Underlying America’s unrest is structural racism
The senseless and horrific death of George Floyd has sparked protests and unrest across America. Some individuals have tried to undermine otherwise peaceful protests by injecting violence and thereby distracting public attention from the core issue at hand. That issue is structural racism, which goes back to slavery but remains ingrained in America’s civic fabric. It is structural racism that creates an environment in which a white police officer can put his knee for nearly 9 minutes on the neck of a black man, who is accused only of using — perhaps unknowingly — a counterfeit $20 bill, until he dies. It is structural racism that normalizes the behavior of the accompanying police officers who held George Floyd down or did nothing to stop his death.
Structural racism, which is the historical and ongoing racial discrimination and segregation of African Americans in particular, is typically instigated or sanctioned by government. It creates inequality in every aspect of life and puts black people on the lowest rung of the racial hierarchy ladder, sometimes not even considered human. It has played a fundamental role in where we live, through federal redlining and other discriminatory practices, where our children attend school, what access we have to healthy food, jobs and health care, among other things — and even whether we deserve to live or die.
The focus of the unrest in major cities gives the impression that it is largely an urban problem, but structural racism is a national phenomenon.
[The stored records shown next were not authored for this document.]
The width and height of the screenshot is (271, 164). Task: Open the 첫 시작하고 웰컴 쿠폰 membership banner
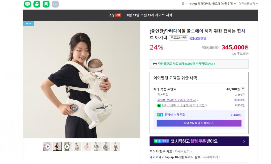click(199, 141)
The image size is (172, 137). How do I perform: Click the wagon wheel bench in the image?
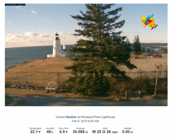click(x=51, y=87)
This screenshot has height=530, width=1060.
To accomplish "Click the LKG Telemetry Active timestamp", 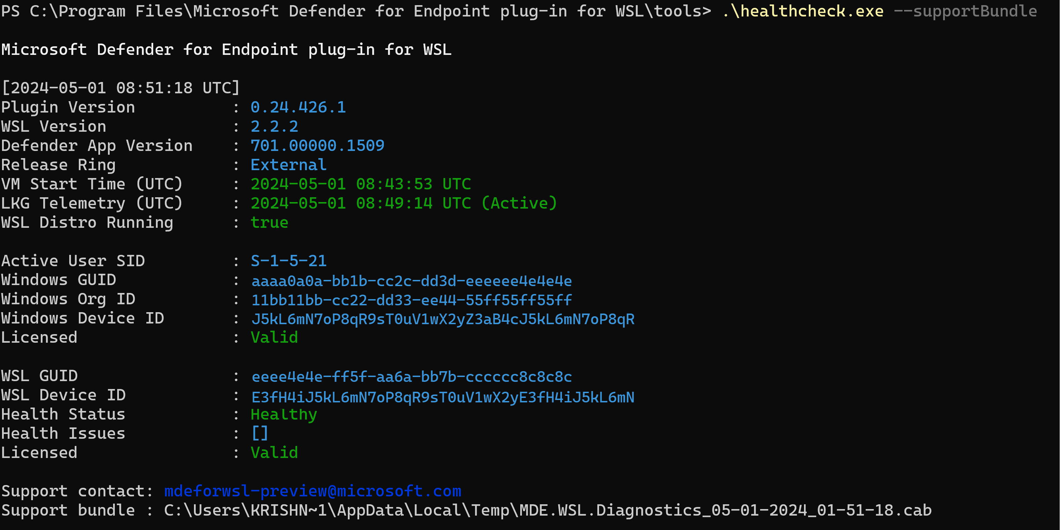I will tap(404, 203).
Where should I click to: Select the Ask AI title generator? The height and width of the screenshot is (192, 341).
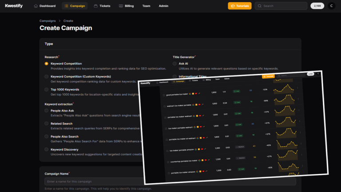click(175, 64)
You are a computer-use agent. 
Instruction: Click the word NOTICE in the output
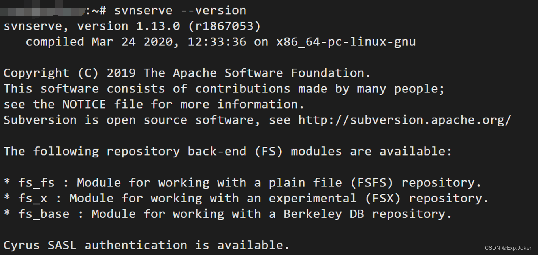pos(84,104)
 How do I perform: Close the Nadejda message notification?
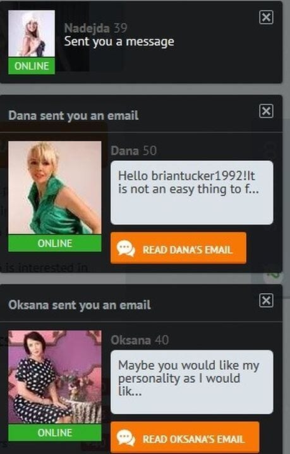coord(266,18)
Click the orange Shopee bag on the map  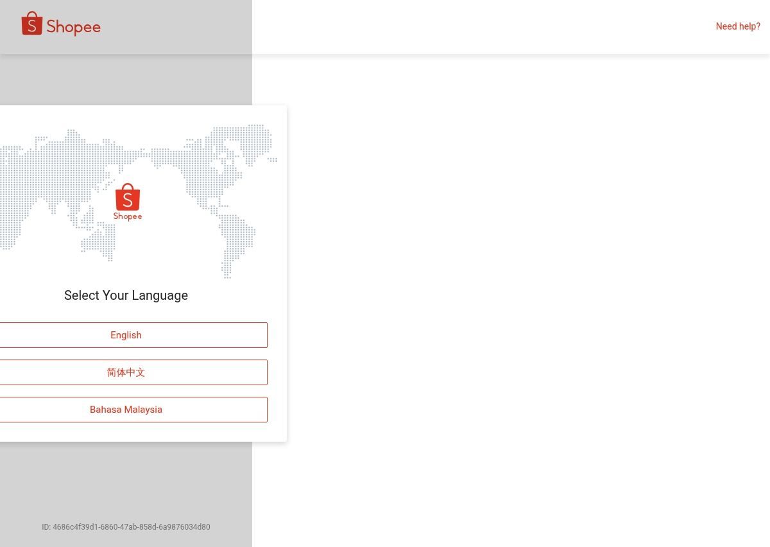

It is just as firmly ingrained in our suburbs and smaller or rural communities.
Levittown on Long Island is considered the model for America’s suburbs, and it was designed exclusively for returning white veterans of World War II. Black veterans returned from fighting for America abroad and could not share in that dream at home. Levittown homes even came with racial covenants prohibiting white homeowners from reselling their homes in the future to people who were not Caucasian. The exclusion of blacks from this housing was instigated and enforced by the federal government.
Today, Long Island is one of the 10 most racially segregated metro regions in the nation. Its two counties have 125 school districts that mirror the residential segregation — a design that ensures segregated and unequally resourced schools — and segregation is on the rise. According to ERASE Racism, in 2017, dramatically more black and Latinx students on Long Island attended segregated schools than 12 years earlier. Statewide, New York has the most segregated schools in the nation.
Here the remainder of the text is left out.